→ **Required work**:
Pull every line with "button" from the entries below.

→ **Dataset records**:
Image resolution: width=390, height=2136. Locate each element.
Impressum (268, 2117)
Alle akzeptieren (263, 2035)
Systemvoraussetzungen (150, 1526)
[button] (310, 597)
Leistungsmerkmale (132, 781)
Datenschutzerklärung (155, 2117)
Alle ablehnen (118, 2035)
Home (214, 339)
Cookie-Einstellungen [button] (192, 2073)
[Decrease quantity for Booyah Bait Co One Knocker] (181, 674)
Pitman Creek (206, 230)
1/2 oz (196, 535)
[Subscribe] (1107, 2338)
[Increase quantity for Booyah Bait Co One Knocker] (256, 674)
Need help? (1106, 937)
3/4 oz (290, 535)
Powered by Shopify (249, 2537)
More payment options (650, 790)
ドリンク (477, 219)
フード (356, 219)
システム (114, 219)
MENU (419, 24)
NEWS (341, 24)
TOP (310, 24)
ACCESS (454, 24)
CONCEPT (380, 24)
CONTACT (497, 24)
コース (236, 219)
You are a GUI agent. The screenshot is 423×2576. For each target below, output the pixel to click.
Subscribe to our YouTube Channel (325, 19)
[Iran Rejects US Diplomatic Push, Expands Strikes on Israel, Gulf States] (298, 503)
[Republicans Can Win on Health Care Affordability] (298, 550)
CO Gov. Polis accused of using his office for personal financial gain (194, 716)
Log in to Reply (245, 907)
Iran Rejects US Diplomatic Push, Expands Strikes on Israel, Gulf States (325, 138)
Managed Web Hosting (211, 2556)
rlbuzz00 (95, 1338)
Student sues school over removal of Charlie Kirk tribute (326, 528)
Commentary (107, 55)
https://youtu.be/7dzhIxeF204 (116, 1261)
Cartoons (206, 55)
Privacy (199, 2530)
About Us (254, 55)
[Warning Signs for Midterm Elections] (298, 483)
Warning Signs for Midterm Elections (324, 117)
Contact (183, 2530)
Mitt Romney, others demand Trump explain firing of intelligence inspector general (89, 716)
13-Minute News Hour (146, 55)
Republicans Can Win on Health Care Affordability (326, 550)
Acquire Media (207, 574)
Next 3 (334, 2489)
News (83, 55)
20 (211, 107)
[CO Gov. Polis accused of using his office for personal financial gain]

→ **Result for this exercise**:
[button] (310, 597)
Cookie-Einstellungen [button] (192, 2073)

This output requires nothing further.